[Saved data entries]
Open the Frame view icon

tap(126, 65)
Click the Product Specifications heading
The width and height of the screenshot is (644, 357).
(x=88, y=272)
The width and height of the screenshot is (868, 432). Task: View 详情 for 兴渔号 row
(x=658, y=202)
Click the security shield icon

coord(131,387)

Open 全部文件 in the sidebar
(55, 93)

--

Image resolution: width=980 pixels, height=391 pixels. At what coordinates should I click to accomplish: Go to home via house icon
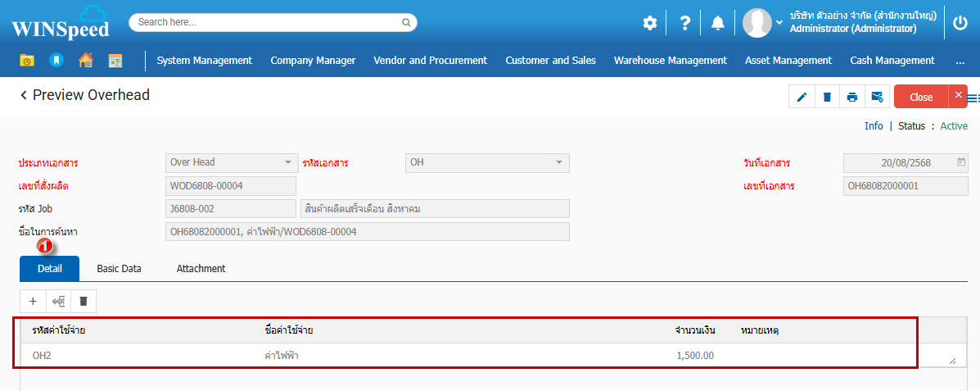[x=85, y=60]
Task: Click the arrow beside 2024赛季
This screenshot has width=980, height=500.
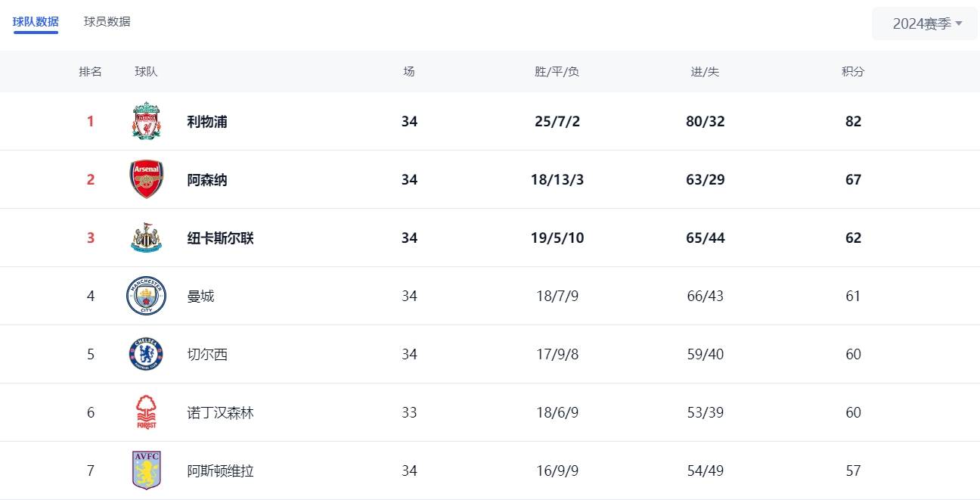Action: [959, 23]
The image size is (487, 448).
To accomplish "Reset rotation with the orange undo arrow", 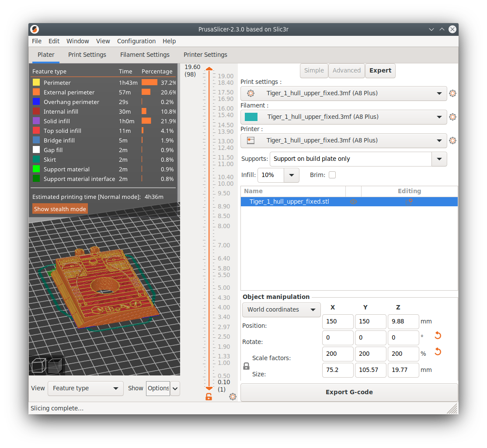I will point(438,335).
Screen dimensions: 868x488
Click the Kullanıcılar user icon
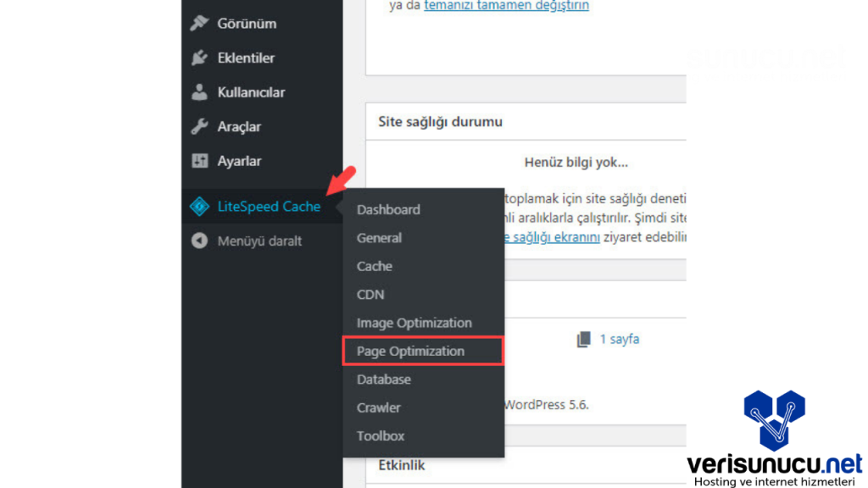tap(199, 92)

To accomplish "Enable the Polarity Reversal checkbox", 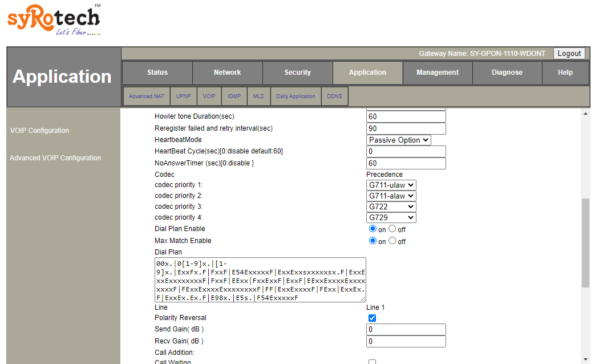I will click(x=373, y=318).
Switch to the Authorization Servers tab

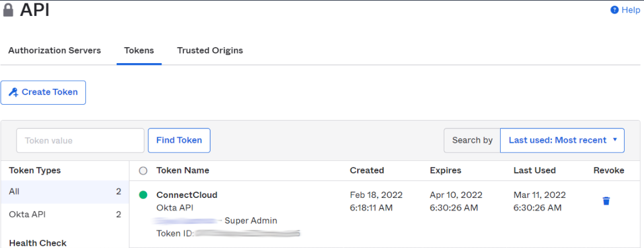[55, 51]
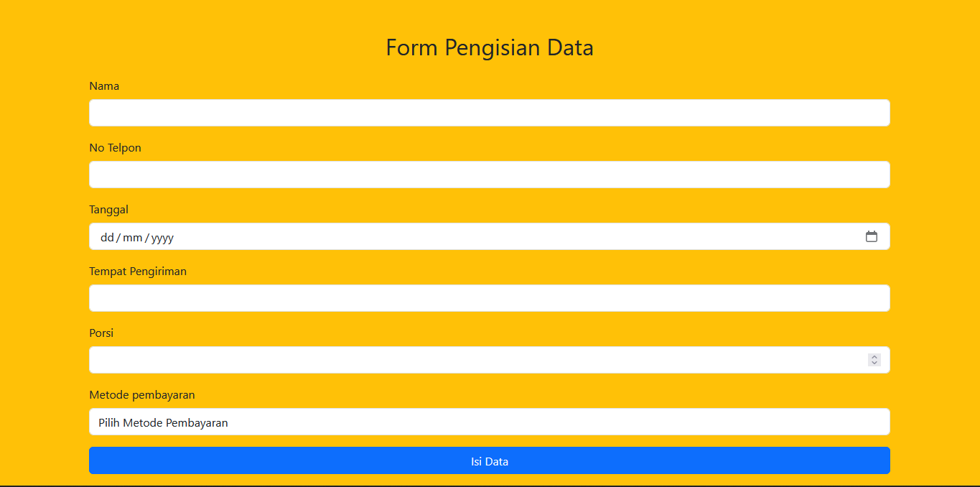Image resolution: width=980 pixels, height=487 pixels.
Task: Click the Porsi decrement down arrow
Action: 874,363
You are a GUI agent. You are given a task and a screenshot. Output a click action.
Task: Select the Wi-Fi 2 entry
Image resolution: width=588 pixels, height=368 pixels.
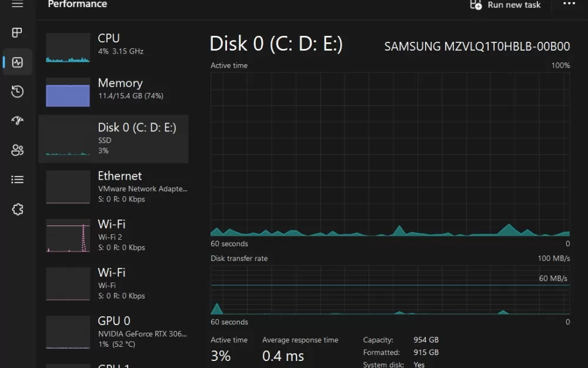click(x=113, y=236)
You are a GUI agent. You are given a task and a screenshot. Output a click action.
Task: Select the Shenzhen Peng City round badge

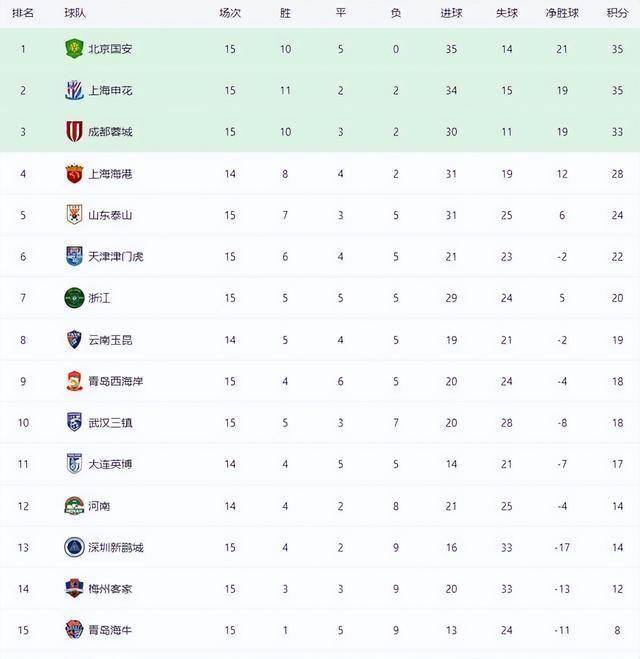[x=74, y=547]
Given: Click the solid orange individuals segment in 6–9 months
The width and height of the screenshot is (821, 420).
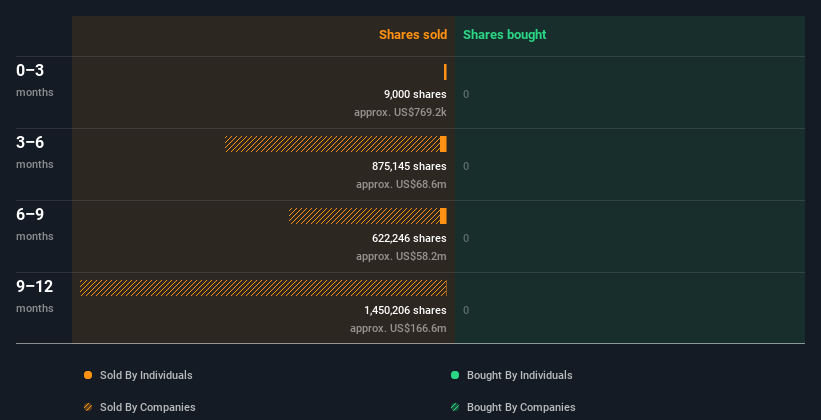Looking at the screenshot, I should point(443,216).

==

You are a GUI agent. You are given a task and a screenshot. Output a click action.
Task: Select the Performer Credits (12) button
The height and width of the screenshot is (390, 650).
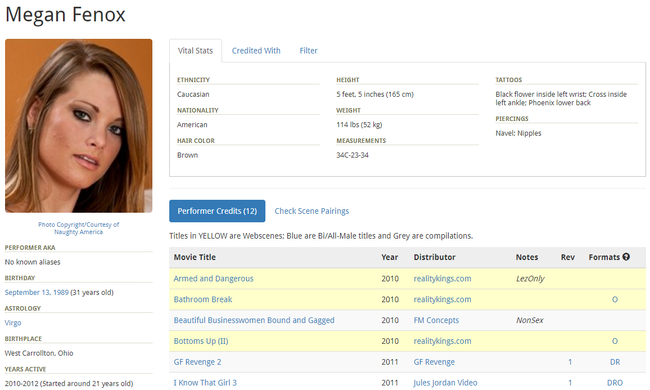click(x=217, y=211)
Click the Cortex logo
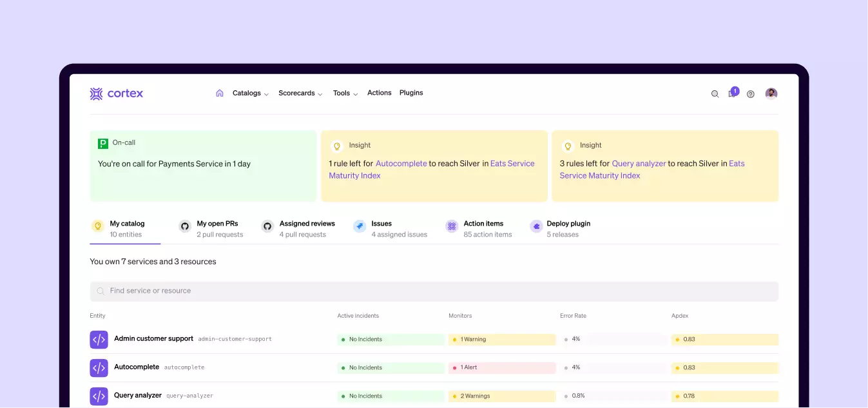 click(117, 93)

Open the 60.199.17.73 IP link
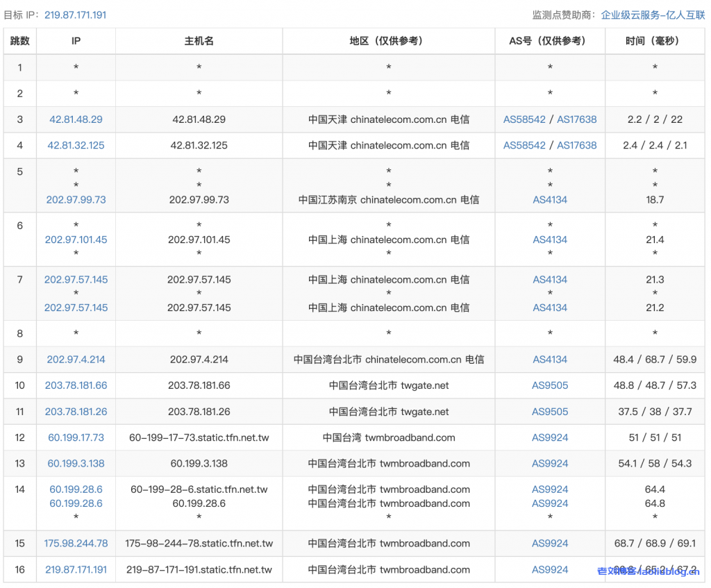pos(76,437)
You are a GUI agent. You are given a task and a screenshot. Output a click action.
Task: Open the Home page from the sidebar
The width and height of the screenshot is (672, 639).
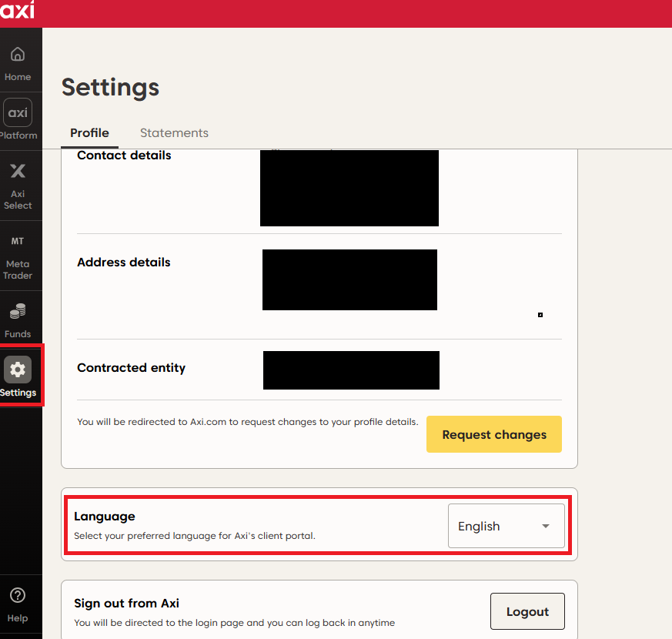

### Task to carry out
Above, find the line holding "Open the 60.199.17.73 IP link" and the line holding "The width and height of the screenshot is (672, 639).". Print exactly those two lines and every line between them, but no pictures.

### Response area
Open the 60.199.17.73 IP link
pos(76,437)
You are a GUI agent. You are given a task and a screenshot. Output a click action.
Task: Open the Home page from the sidebar
The width and height of the screenshot is (672, 639).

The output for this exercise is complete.